(Saved data entries)
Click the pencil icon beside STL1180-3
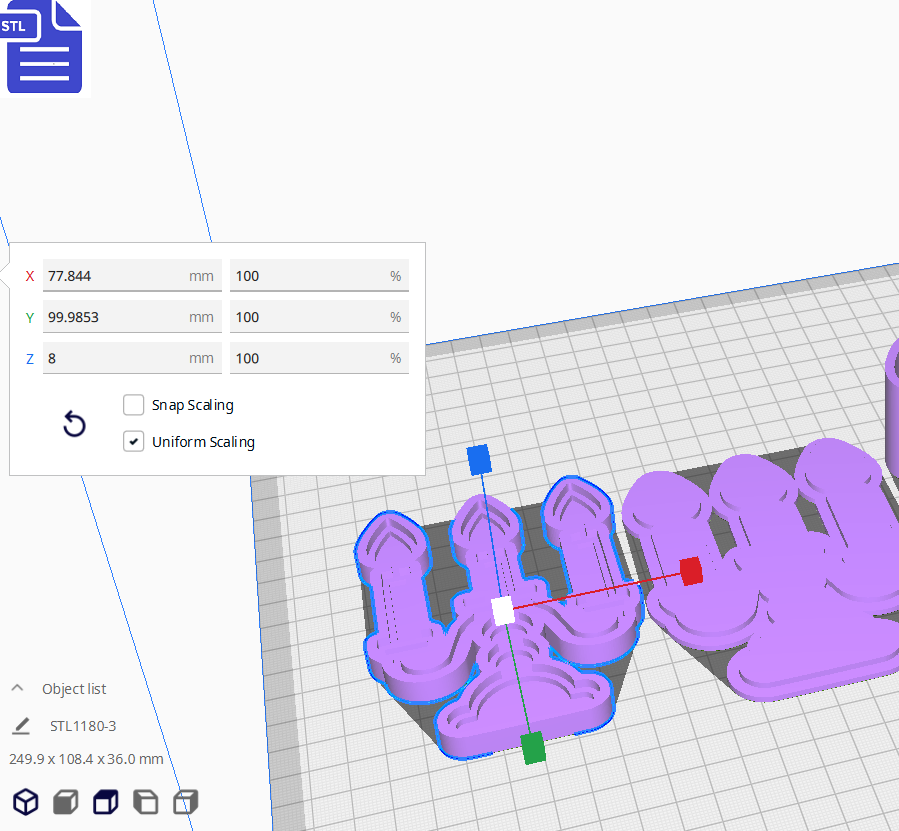 [21, 726]
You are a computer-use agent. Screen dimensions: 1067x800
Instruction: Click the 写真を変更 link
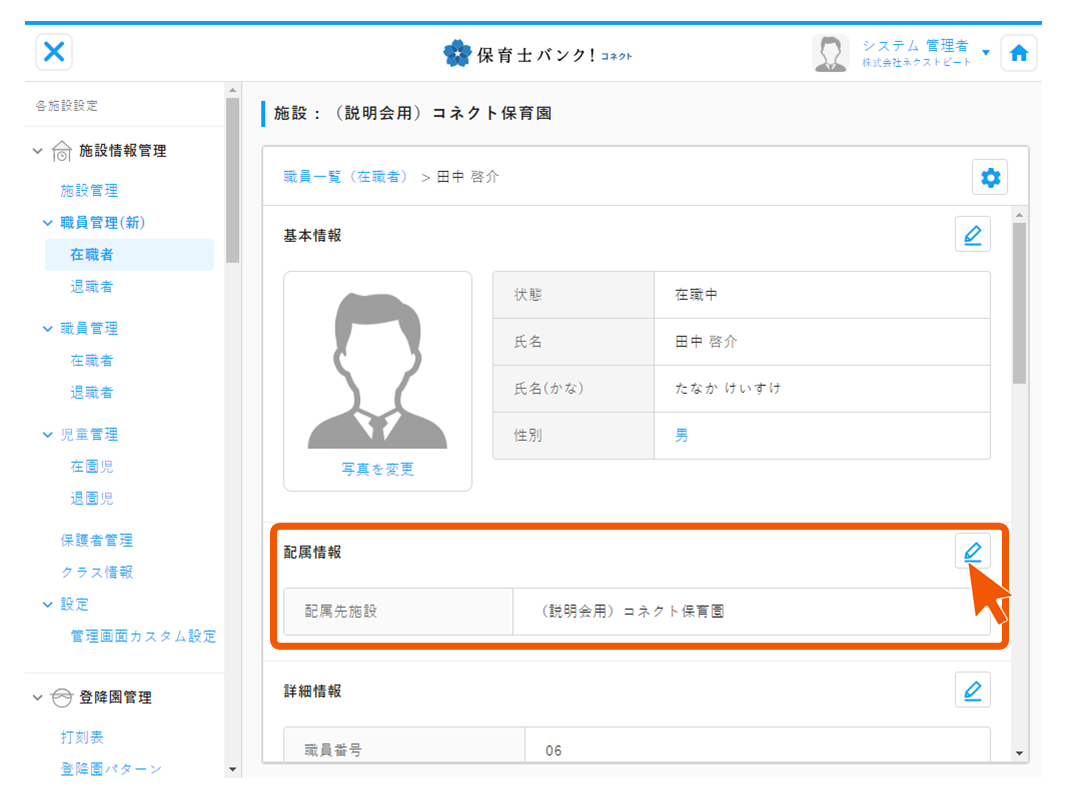point(377,469)
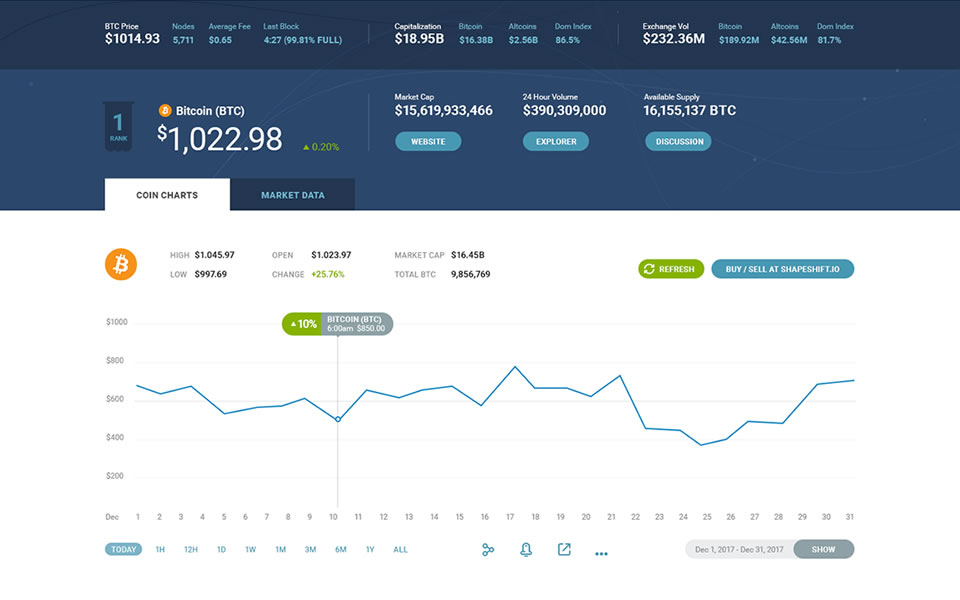960x600 pixels.
Task: Click the Rank 1 ribbon badge
Action: (118, 126)
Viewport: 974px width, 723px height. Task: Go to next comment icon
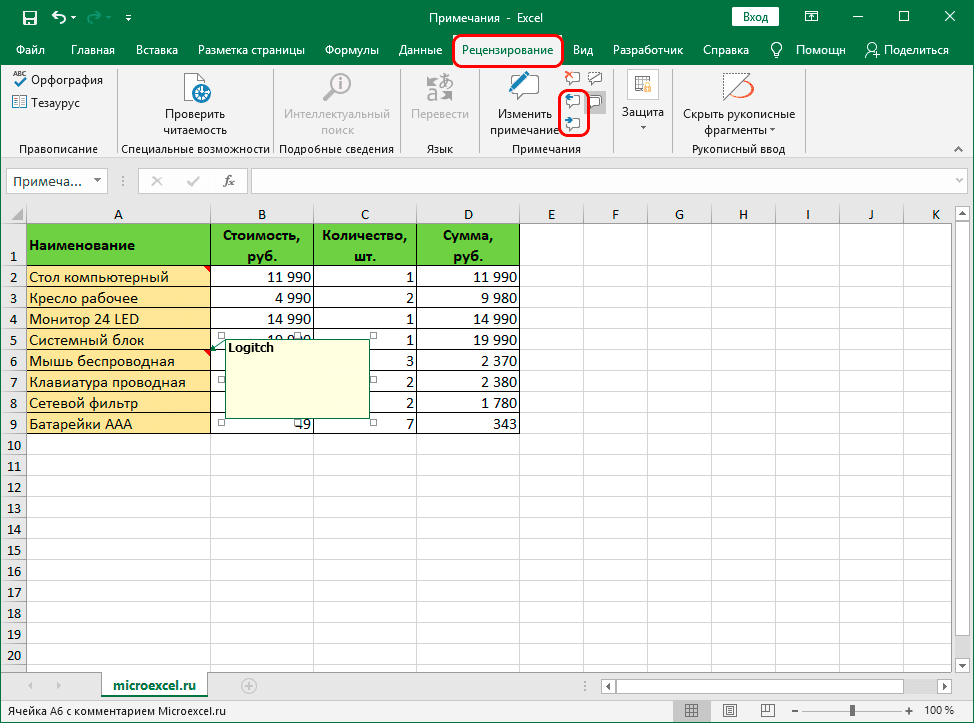[x=572, y=122]
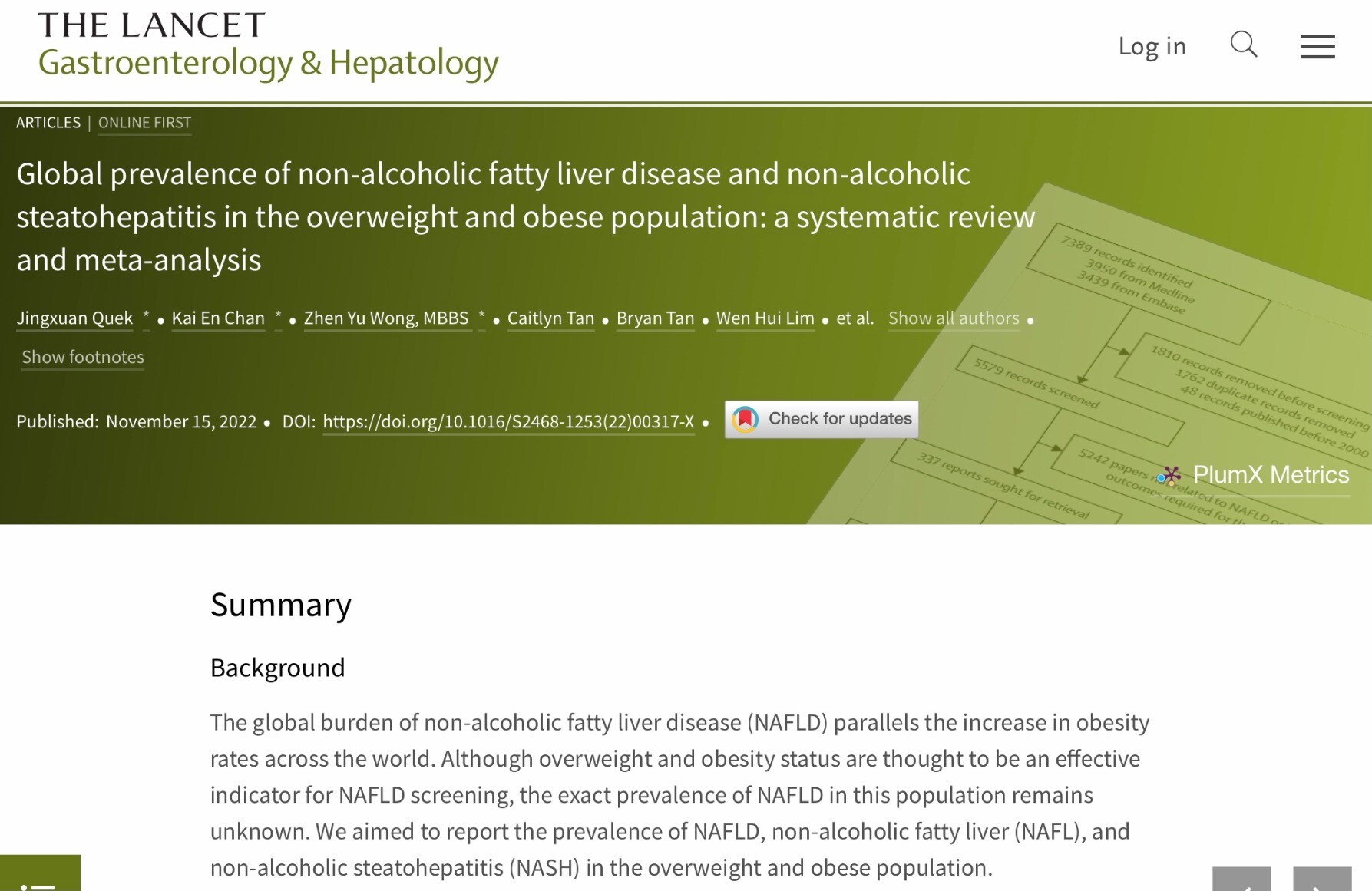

■ **WHAT TO WORK ON**: No picture belongs in the answer; the rest of the records must be repeated exactly.

■ **RESPONSE BELOW**:
Click the pencil icon beside STL1180-3
 [21, 726]
You are a computer-use agent. Screen dimensions: 1067x800
Instruction: Click the 写真を変更 link
point(377,469)
960x600 pixels.
Task: Click the Rank 1 ribbon badge
Action: (118, 126)
Viewport: 974px width, 723px height. Task: Go to next comment icon
[x=572, y=122]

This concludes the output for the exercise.